On August 2, Pehlivan was informed via an SMS from the Ministry of Justice that he was expected to turn himself over to the Marmara Low Security Correctional Institution between August 1 and 15.

“Pehlivan has already been incarcerated four times due to his journalism, two of those being one day behind bars in February and May 2023 for the same sentence. This order would mark his fifth time behind bars,” the rights and media groups’ letter said said.

Pehlivan was arrested in March 2020 over his coverage of the funeral of a Turkish National Intelligence Organization, MIT officer in Libya, and taken to court alongside journalists Aydin Keser, Baris Terkoglu, Eren Ekinci, Hulya Kilinc, Ferhat Celik and Murat Agırel.

He was sentenced to three years and nine months in prison on charges of exposing classified intelligence documents.

In May 2020, the Turkish authorities postponed the sentences of thousands of inmates due to COVID-19 pandemic, but a last-minute clause excluded primarily the charges that journalists face, keeping all journalists, including Pehlivan, in prison.

After spending six months behind bars, Pehlivan was released on parole in September 2020 on condition that he does not reoffend.

After his release, Pehlivan commented on the court’s decision by saying: “There is no crime in this case. This case aims to punish our journalism.”

In July this year, the Turkish parliament enacted a measure drafted by the governing coalition regulating parole and probation rules which should have assured Pehlivan’s parole.

Instead he was recalled to prison by SMS last week for the March 2020 offence.

When Pehlivan’s lawyer filed a request for information on the decision that the journalist should hand himself in to the correctional institution, “the response indicated that the prison administration had disregarded the relevant clauses of the legislation [on parole] from July 2023”.

“We call upon the Turkish authorities to reverse the decision to reimprison Pehlivan and end the systematic judicial harassment against him and other journalists. We reiterate our solidarity with the imprisoned journalists. Journalism is not a crime and every minute a journalist spends behind bars is a violation of freedom of expression and media freedom,” the joint letter said.

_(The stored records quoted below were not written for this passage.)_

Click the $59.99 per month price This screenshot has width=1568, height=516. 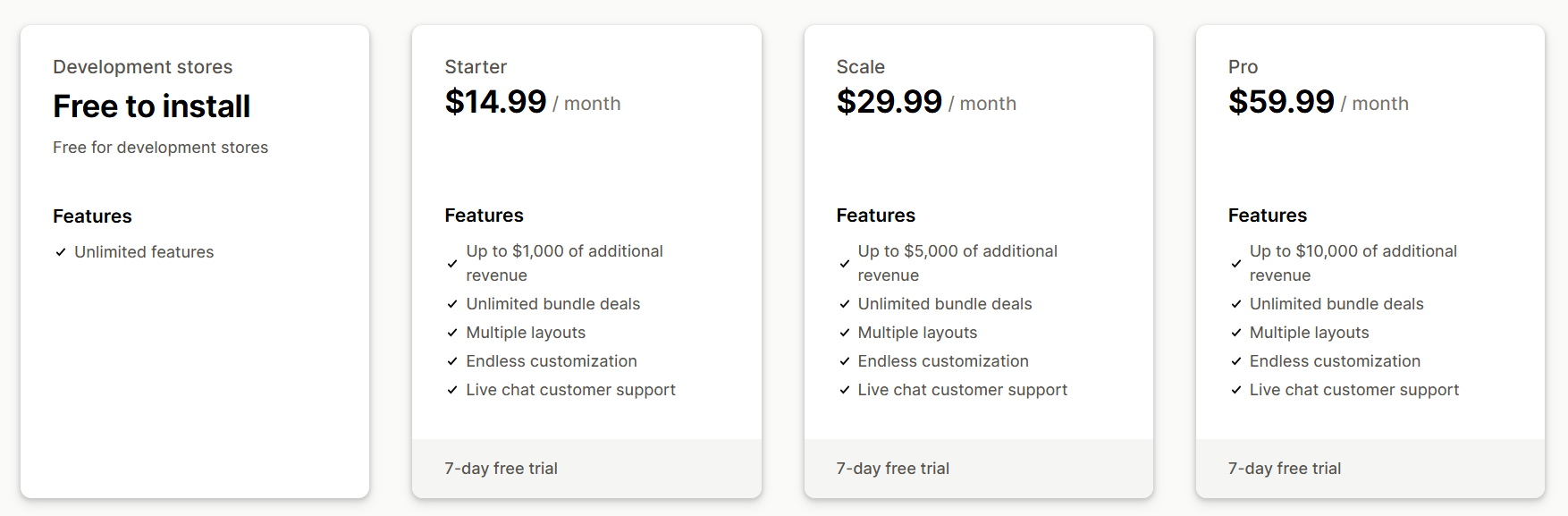coord(1318,102)
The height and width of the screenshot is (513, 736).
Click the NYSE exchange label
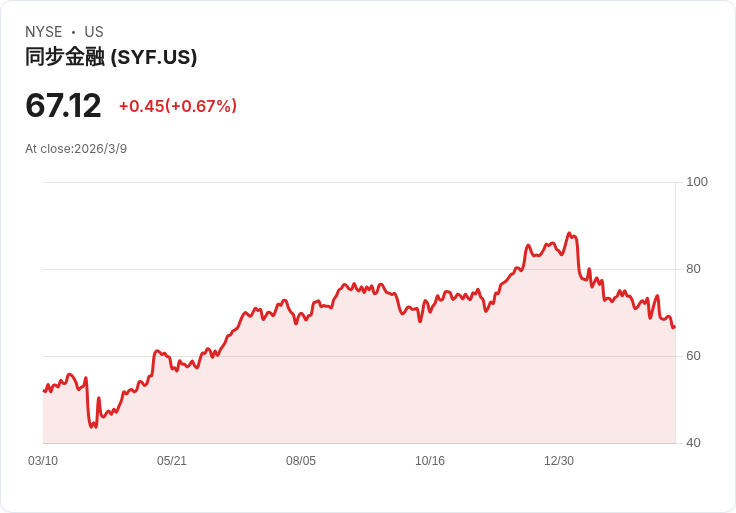point(44,32)
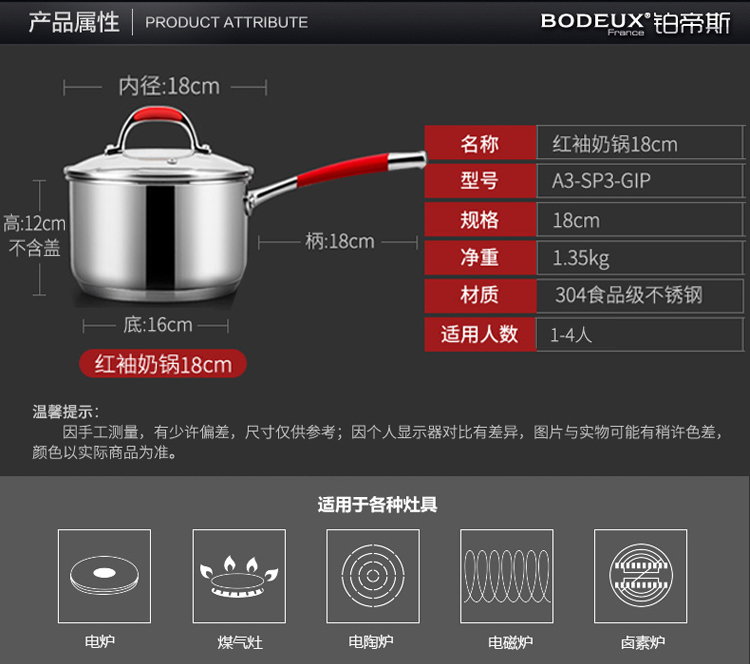Click the gas stove (煤气灶) flame icon
This screenshot has width=750, height=664.
point(239,575)
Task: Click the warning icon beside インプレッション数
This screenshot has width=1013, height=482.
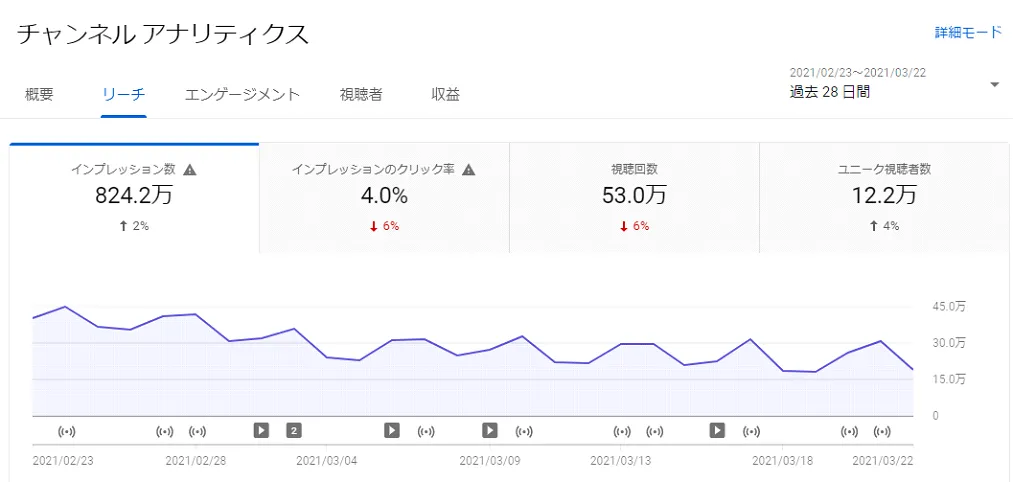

Media organisations and rights groups say that Turkey under President Recep Tayyip Erdogan has become one of the world’s worst jailers of journalists, also exerting pressure on the media through court cases, fines and prison sentences.

A recent report published in June by Germany’s Friedrich Naumann Foundation for Freedom says Turkey is copying the Russian ‘playbook’, using the judiciary to silence critical journalism.

Turkey ranked 165th out of 180 countries in 2023 in the latest press freedom index issued by the watchdog organisation Reporters Without Borders.